Le tout premier opus de Castlevania voit le jour en 1986 au Japon sur Famicom, sous le nom d’Akumajo Dracula. La série s’exporte vite en Europe, sous le sobriquet de Castlevania. Conçu comme un concurrent au Ghouls and Ghost de Capcom, bizarre non ? (Konami et Capcom était en guerre permanente à l’époque et chacun souhaitait répliquer aux licences de l’autre). La sortie hors des frontières nippones s’explique de façon assez simple. Son gameplay, axé sur un mélange équilibré entre action et plate-forme était abordable par tous, selon les dires des développeurs. On a toujours voulu prendre les Européens pour des bennés… Ensuite, la série utilisait la mythologie du vampire comme toile de fond à son background, était largement connu par chez nous. Les références à la culture occidentale, surtout européenne, abondait donc, ce qui en faisait un produit parfaitement adapté à l’import. Ce premier opus met en scène Simon Belmont et prend place en 1691. L’héritier d’une célèbre famille de chasseurs de vampires doit pénétrer au sein du château de Dracula, afin de le tuer. Quoi de plus simple ? Comble de malchance, le comte renaît tous les 100 ans, un gimmick scénaristique qui donnera l’occasion à Konami de décliner sa licence sur bien des supports en créant une véritable ligne directrice au travers des époques. Comme dis au dessus, le tout premier Castlevania propose un gameplay mixant action et plate-forme, Simon doit affronter un large bestiaire (chauve-souris, tête de méduse, la Mort elle-même, etc.) armé de son fouet magique (le célèbre Vampire Killer) tout en ramassant sur sa route de nombreuses armes secondaires (les classiques sub-weapons : dagues, haches, eau bénite, etc.).

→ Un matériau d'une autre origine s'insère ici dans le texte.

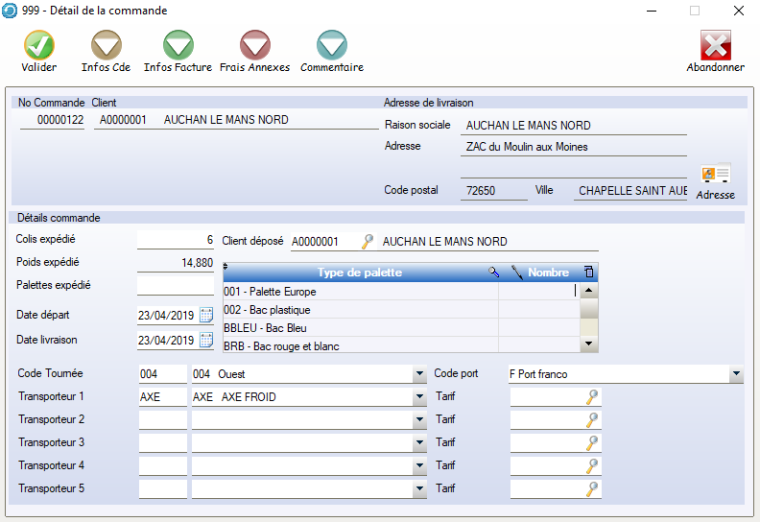The image size is (760, 522).
Task: Sort by the Type de palette column header
Action: (x=359, y=272)
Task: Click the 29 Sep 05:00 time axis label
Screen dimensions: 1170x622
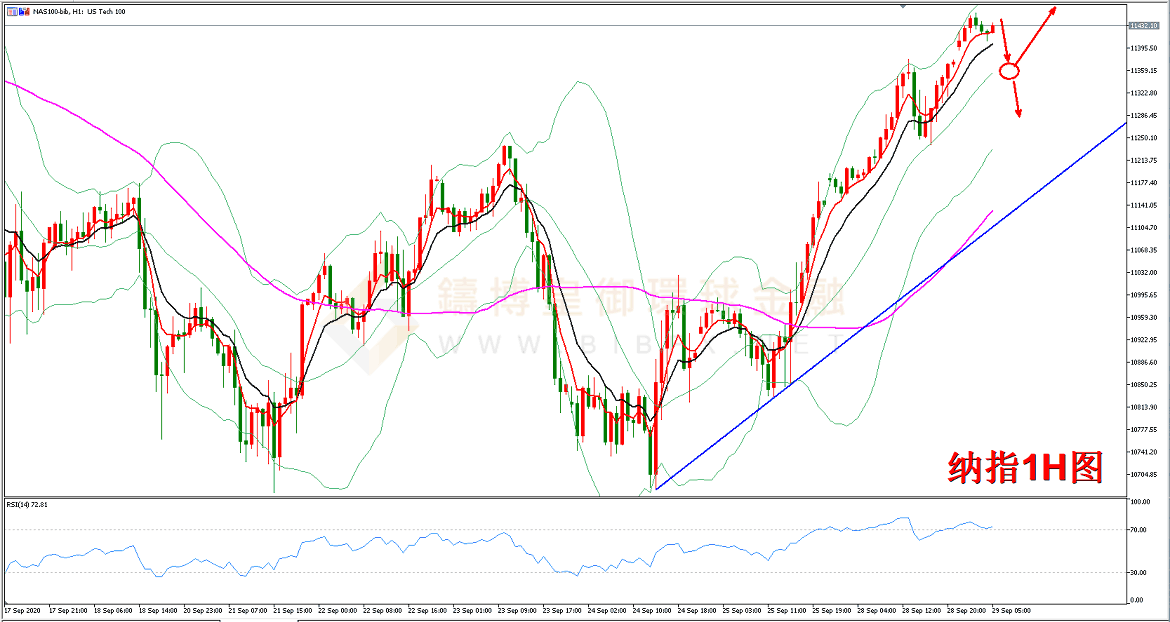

Ce Castlevania, et ceux qui suivirent aussi, emporte avec lui une difficulté relevée, principalement à cause d’une maniabilité assez rigide.

La Trilogie NES : Simon’s Quest, une suite inspirée

Des graphismes sombres, déjà sur NES

En 1987 sort la suite de ce premier Castlevania, toujours sur NES et toujours avec Simon Belmont pour héros. Après sa victoire sur le comte Dracula, Simon rentre chez lui en espérant passer le reste de sa vie tranquille. Mais 7 ans après, les premiers symptômes d’une malédiction apparaissent chez lui. Avant de trépasser, le comte lui avait légué un dernier présent. Simon doit donc retourner en Transylvanie armé de son fouet afin de rassembler différents morceaux du corps de Dracula pour le ressusciter, briser la malédiction et le réexpédier aussitôt ad patres. Dès cette seconde déclinaison, le gameplay évolue considérablement. Cette fois-ci, l’accent est mis sur le côté aventure de la quête : Simon peut discuter avec les villageois, peut pénétrer dans les habitations et doit éviter de se déplacer de nuit, sous peine de voir débouler des monstres bien plus puissants sur sa route. La structure du jeu était donc bien plus ouverte et la difficulté sacrément corsée, une fois encore. Selon le temps que vous mettiez à finir votre quête, la fin pouvait changer du tout au tout. Parvenir à voir l’épilogue où Simon reste en vie demandait donc une solide connaissance du jeu et des nerfs à toute épreuve.

La Trilogie NES : Dracula’s Curse, définitivement une grande série

L’amélioration graphique est flagrante

Castlevania revient sur NES en 1989 avec Dracula’s Curse. Le contexte historique est ici antérieur à celui des deux premiers opus et prend place en 1476. Vous incarnez alors Trevor Belmont, un ascendant de la famille des chasseurs de vampires, ancêtre de Simon si vous avez bien tout suivi donc, qui repart donc à la chasse. Il sera assisté dans son périple par Sypha Belnades, une magicienne, dont la famille côtoiera régulièrement celle des Belmont au fil des épisodes, par Grant Danasty, un pirate ivre de vengeance, ainsi qu’Alucard, le rejeton de Dracula, bien décidé à stopper les agissements de son père. Et oui un beau petit traitre. Cette variété des personnages se répercute évidemment dans le gameplay et l’ajout d’embranchements dans la progression contribue surement à faire de ce troisième opus le Castlevania le plus plaisant à jouer sur NES. A part çà, le tout reste assez similaire à l’opus précédent, clôturant une trilogie de qualité qui lance une série mythique.